-------- EXERCISE DATA --------

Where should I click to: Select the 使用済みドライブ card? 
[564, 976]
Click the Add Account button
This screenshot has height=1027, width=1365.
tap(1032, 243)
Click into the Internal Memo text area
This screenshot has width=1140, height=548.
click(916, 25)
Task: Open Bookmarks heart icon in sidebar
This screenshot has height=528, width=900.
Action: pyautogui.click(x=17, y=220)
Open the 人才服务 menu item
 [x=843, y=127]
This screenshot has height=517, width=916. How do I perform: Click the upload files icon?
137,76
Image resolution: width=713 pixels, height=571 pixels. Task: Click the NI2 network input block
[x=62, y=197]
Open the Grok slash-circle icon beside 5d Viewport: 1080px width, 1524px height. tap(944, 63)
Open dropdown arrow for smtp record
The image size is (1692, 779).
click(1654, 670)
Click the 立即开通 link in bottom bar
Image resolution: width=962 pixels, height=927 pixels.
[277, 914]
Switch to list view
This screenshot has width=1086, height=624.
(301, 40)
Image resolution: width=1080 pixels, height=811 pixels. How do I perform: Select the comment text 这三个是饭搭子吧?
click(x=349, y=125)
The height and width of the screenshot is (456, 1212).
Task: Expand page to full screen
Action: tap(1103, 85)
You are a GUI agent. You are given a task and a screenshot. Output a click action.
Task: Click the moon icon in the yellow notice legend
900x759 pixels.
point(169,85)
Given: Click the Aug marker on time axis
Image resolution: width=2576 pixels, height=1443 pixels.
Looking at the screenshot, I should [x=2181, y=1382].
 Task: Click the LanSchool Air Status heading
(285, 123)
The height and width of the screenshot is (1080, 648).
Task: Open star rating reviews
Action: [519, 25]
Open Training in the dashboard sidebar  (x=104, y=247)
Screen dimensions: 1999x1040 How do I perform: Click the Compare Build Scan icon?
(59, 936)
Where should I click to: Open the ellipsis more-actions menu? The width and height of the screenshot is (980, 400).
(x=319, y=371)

--------

* [GOAL OF THE EXERCISE]: The records above are to be output in full and without error.

* [EXERCISE ANSWER]:
Where should I click to: Select the 使用済みドライブ card? 
[564, 976]
Click the Add Account button
This screenshot has height=1027, width=1365.
tap(1032, 243)
Click into the Internal Memo text area
This screenshot has width=1140, height=548.
click(916, 25)
Task: Open Bookmarks heart icon in sidebar
This screenshot has height=528, width=900.
Action: pyautogui.click(x=17, y=220)
Open the 人才服务 menu item
 [x=843, y=127]
This screenshot has height=517, width=916. How do I perform: Click the upload files icon?
137,76
Image resolution: width=713 pixels, height=571 pixels. Task: Click the NI2 network input block
[x=62, y=197]
Open the Grok slash-circle icon beside 5d Viewport: 1080px width, 1524px height. tap(944, 63)
Open dropdown arrow for smtp record
The image size is (1692, 779).
click(1654, 670)
Click the 立即开通 link in bottom bar
Image resolution: width=962 pixels, height=927 pixels.
[277, 914]
Switch to list view
This screenshot has width=1086, height=624.
(301, 40)
Image resolution: width=1080 pixels, height=811 pixels. How do I perform: Select the comment text 这三个是饭搭子吧?
click(x=349, y=125)
The height and width of the screenshot is (456, 1212).
Task: Expand page to full screen
Action: tap(1103, 85)
You are a GUI agent. You are given a task and a screenshot. Output a click action.
Task: Click the moon icon in the yellow notice legend
900x759 pixels.
point(169,85)
Given: Click the Aug marker on time axis
Image resolution: width=2576 pixels, height=1443 pixels.
Looking at the screenshot, I should [x=2181, y=1382].
 Task: Click the LanSchool Air Status heading
(285, 123)
The height and width of the screenshot is (1080, 648).
Task: Open star rating reviews
Action: [519, 25]
Open Training in the dashboard sidebar  (x=104, y=247)
Screen dimensions: 1999x1040 How do I perform: Click the Compare Build Scan icon?
(59, 936)
Where should I click to: Open the ellipsis more-actions menu? The width and height of the screenshot is (980, 400).
(x=319, y=371)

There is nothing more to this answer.